TEXT SEGMENT:
A year ago, natural gas comprised 80% of our net production compared to 73% in the current quarter. Oil volumes were 2.39 million barrels, up 11.5% in the first quarter of the year, and NGL volumes were 1.12 million barrels, up 1%. Natural gas volumes were down 3% from the first quarter of the year and down 11% from the second quarter of 2012, driven by declining production in our Southern Region. Oil volumes were up 82% or 1.08 million barrels from the second quarter of 2012, and NGL volumes were down 14% or 183,000 barrels from the second quarter.

QEP Energy's net realized equivalent price, which includes the settlement of our commodity derivatives, averaged $6.47 per Mcfe in the quarter, which was $0.16 higher than we realized in the first quarter and $1.34 higher than we realized in the second quarter of 2012. The higher equivalent price reflects field-level gas prices that were $3.83 per Mcfe or $0.45 higher, field-level NGL prices that were $41.36 a barrel or $4.32 a barrel lower, and field-level accrual prices that were $87.31 a barrel or $3.50 a barrel lower than the respective levels in the first quarter of the year. Field-level accrued oil revenues account for 44% of total field-level revenues, which was about the same as in the first quarter of the year, but up 37% from the second quarter of 2012.

INFORMATION SUPPLIED:
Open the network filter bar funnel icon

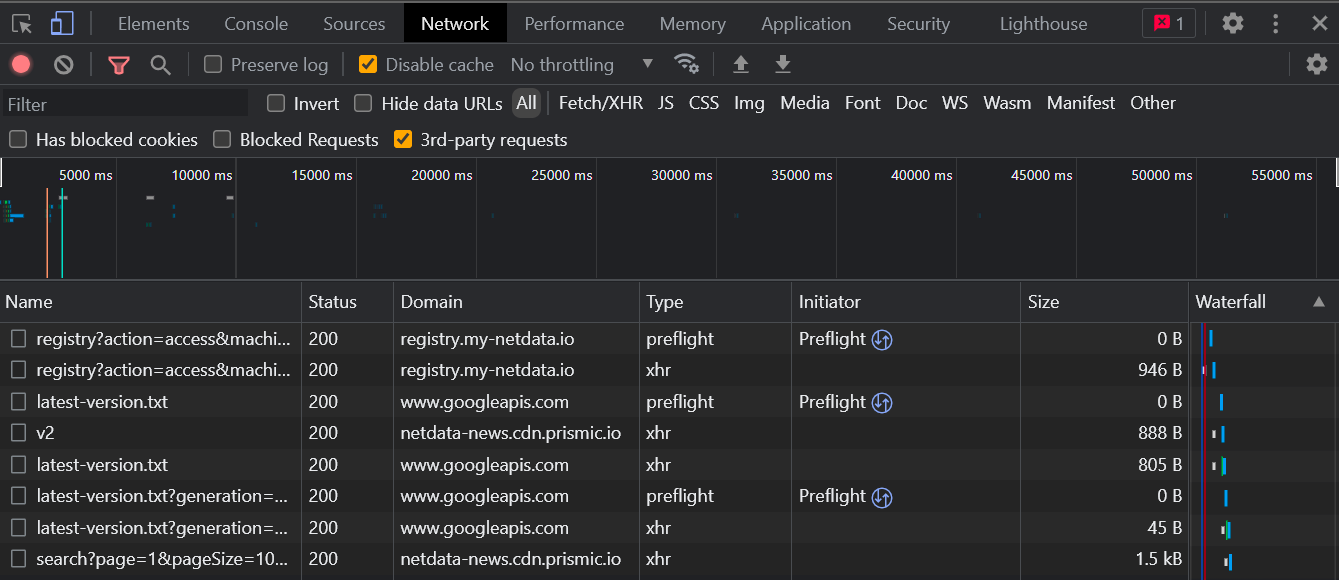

WRITTEN EXERCISE A:
According to the QEP Energy quarterly results passage, what were the oil volumes for the current quarter?
WRITTEN EXERCISE B:
Carry on the QEP Energy quarterly results passage, picking up after its final sentence.
The material that accompanies this passage has no connection to it.

EXPECTED ANSWER A:
Oil volumes were 2.39 million barrels.

EXPECTED ANSWER B:
QEP Energy's commodity derivatives portfolio contributed $31 million of EBITDA in the quarter compared to $50 million in the first quarter of the year, and $117 million in the second quarter of 2012. The derivatives portfolio added $0.40 per Mcfe to QEP Energy's net realized price in the quarter compared to $0.64 per Mcfe in the first quarter of the year and $1.47 per Mcfe in the second quarter of 2012.

QEP Energy's combined lease operating and transportation expenses were $105 million in the quarter, up from $97 million in the first quarter of the year, and up from $99 million in the second quarter of 2012. On a per unit basis, LOE was $0.59 per Mcfe, up $0.06 from the first quarter, transportation expense was $0.76 per Mcfe, which is up $0.04 from the first quarter. And just as a reminder, our LOE is typically lower the first quarter of the year as a result of how we manage our field activities in the winter in the Northern region.

Finally, QEP Field Services second quarter EBITDA was $58.3 million, which is about $5 million higher than the first quarter of the year. Processing margin is up $3.5 million or 13% from the first quarter of the year as a result of 108% higher NGL sales volume, which include additional volumes from the new Iron Horse II plant, but 21% lower realized NGL prices because we did recover some ethane in the quarter. The average margin was up $3.8 million or 10% in the quarter compared to the first quarter of the year, on marginally lower gas gathering volumes. But the increase in gathering margin is associated with other gathering revenues, which include water handling and condensate sales.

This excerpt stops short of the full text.